In the trial involving refractory AML patients with IDH1 mutations, which account for around 6% to 10% of all AML cases, Agios’ drug showed a complete remission rate including complete hematologic recovery (CR+ CRh+) of 21.6%, with another 8.8% seeing a complete remission with partial hematologic recovery. The data "was as compelling as the data we’ve shown on our lead program, which was given full approval by the FDA this year," said a spokesperson.

Agios will provide additional data at ASH on secondary measures such as transfusion independence and overall survival, said Chief Medical Officer Chris Bowden, M.D.

The results in newly diagnosed AML patients with IDH1 or 2 mutations—a group which collectively accounts for around 15% to 20% of all AML patients—revealed that adding ivosidenib or Idhifa to induction chemotherapy was generally well-tolerated. The overall response rate for ivosidenib in primary AML patients was 86% and 44% among patients whose AML was secondary to another blood-related disorder such as myelodysplastic syndrome. For Idhifa those response rates were 67% and 58%, respectively.
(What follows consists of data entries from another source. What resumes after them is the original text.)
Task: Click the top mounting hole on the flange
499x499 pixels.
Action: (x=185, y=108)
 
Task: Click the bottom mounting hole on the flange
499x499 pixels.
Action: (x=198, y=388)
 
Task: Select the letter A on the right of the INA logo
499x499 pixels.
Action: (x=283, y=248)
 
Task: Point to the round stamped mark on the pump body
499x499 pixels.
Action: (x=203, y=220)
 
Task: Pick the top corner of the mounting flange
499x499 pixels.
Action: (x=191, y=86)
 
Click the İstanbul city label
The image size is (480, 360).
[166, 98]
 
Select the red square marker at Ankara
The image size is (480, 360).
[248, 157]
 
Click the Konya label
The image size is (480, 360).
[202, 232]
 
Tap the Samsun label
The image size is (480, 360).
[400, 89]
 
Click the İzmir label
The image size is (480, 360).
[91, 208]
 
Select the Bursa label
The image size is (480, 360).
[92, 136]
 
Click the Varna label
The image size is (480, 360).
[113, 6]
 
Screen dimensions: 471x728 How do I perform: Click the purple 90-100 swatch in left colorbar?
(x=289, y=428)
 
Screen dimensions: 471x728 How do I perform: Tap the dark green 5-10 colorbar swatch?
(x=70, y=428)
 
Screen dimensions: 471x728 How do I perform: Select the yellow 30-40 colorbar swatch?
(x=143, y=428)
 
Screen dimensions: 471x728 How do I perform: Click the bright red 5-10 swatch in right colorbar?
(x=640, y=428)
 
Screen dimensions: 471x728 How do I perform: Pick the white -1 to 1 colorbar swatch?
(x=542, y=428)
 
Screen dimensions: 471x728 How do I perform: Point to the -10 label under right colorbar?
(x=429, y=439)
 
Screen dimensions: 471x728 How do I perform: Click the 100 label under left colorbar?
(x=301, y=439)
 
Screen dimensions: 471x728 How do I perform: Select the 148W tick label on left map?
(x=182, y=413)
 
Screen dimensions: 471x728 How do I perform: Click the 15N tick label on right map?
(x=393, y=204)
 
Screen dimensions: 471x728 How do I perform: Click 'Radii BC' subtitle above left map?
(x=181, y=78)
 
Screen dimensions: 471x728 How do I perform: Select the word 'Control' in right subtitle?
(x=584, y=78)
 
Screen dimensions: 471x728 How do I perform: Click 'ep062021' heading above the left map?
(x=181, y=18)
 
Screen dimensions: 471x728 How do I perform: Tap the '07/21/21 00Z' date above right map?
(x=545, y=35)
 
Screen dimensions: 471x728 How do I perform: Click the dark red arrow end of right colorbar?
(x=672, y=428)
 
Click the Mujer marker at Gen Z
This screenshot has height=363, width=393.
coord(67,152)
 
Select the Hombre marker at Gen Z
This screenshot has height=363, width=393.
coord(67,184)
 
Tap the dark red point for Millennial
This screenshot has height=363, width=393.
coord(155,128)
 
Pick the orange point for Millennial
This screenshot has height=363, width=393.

“The early data is encouraging and validate our existing and planned late stage efforts in the front-line setting,” said Bowden, who suggested that the company should be able to give more information on the path toward regulatory approval in front-line AML at an investor event during the ASH meeting on Dec. 11.

Ivosidenib was once part of the alliance between Agios and Celgene, but last year Celgene handed back ex-U.S. rights as part of a rerolling of the original 2010 pact between the two firms.